#### Trecho do texto
◇ ◇ ◇
19/07/2018

A Operação Spectrum, um ano depois

No mês passado, fez um ano que a Operação Spectrum da Polícia Federal foi executada. O objetivo da operação foi prender Luiz Carlos da Rocha, também conhecido como Cabeça Branca, um megatraficante procurado há 30 anos. A invisibilidade desse traficante, procurado há décadas, foi o motivo do nome da operação, que quer dizer "fantasma" em latim. Porém, ele não era tão invisível assim, já que foi capa da revista Época em 2011. Ele fornecia cocaína para o tráfico no Rio, em São Paulo e também exportava para a Europa e os Estados Unidos. Com base apenas nas planilhas apreendidas na operação, entre 2014 e 2017 teriam sido negociadas 26 toneladas de cocaína, cerca de 650 kg por mês. O transporte era feito por aviões de pequeno porte, saídos dos países produtores como Bolívia, Peru, Colômbia e Paraguai. Ele possuía cinco fazendas, diversas casas, aeronaves, veículos de luxo, milhões de dólares em espécie e outros bens que somavam, segundo a PF, um patrimônio de US$100 milhões. Ele também era conhecido como "embaixador do tráfico" porque utilizava pouca violência nos seus negócios.
◇ ◇ ◇
#### Conjunto de dados
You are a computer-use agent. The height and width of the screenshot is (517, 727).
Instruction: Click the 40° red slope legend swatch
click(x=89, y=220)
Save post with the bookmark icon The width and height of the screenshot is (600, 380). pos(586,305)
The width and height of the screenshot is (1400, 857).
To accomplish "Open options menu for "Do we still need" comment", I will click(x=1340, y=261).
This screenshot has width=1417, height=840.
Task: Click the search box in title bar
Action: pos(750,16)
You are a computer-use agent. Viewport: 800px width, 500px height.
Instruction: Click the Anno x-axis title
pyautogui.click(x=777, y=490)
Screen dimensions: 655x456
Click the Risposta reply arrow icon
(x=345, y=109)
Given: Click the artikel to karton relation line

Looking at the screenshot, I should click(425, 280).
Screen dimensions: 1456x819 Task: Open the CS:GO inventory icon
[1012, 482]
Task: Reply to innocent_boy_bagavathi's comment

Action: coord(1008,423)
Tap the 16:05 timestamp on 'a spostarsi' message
◇ ◇ ◇
#### Objetivo
Prossiga com o texto sobre a Operação Spectrum a partir de sua última frase.

#### Resposta esperada
O caso foi coberto pontualmente pela mídia na época. Apesar de sair nos principais jornais, no dia seguinte o foco já era outro. Por que o nome dele não se tornou um nome tão conhecido como Fernandinho Beira-Mar, Marcola, Marcinho VP, Nem e outros tantos? Aparentemente, isso ocorreu pelas características dele. Considerado um latifundiário, ele era discreto e andava livremente pelas ruas. Ele foi preso comprando pão na padaria. Ele não era como Jorge Rafaat, outro "empresário" do tráfico e seu sócio. Rafaat andava sempre com escoltas armadas e foi morto em 2016 numa ação violentíssima que envolveu até uma metralhadora anti-aérea. O caso espetacular, capturado por uma câmera de segurança, foi exibido diversas vezes na TV.

Capa da revista Época de outubro de 2011. Cabeça Branca é o 3º da esq. pra dir., no topo.
A PF prendeu um dos aliados próximos a Cabeça Branca na mesma operação. Em junho deste ano, foi a vez de Carlos Roberto da Silva, considerado seu "braço direito". A polícia gostaria de dizer que o tráfico sofreu um grande golpe, que ficou debilitado após o fim dessa organização, que prender esses traficantes deixou o país mais seguro. Mas a realidade é que é impossível desmantelar a organização inteira. Os produtores, os pilotos, os policiais, os políticos, fiscais de fronteira, fiscais dos portos, os motoristas de caminhão e os atacadistas que compravam de Cabeça Branca não foram presos. A cocaína continua inundando o país. Em março, um avião foi interceptado com 500 quilos da droga no Mato Grosso e outro, com 330 quilos, no Pará. Em abril, outro avião, com 458 quilos, no Amazonas, uma carreta com 238 quilos no Paraná e outra com 500 quilos em São Paulo. Em junho, mais 300 quilos num avião no Mato Grosso e 118 quilos num helicóptero no Paraná. Ou Cabeça Branca continua fazendo negócios de dentro da prisão, ou há outros "Cabeças Brancas" por aí, fazendo negócios milionários com os produtores. Como Jarvis Pavão, um dos "donos do tráfico" entrevistados para a matéria da Época, disse de dentro da prisão em 2011: "O tráfico de drogas nunca vai acabar. Podem prender dez Fernandinhos [Beira-Mar]. Dez não sei quem. Dez Pavão. Não adianta".

Ilustração republicada do site Ponte Jornalismo.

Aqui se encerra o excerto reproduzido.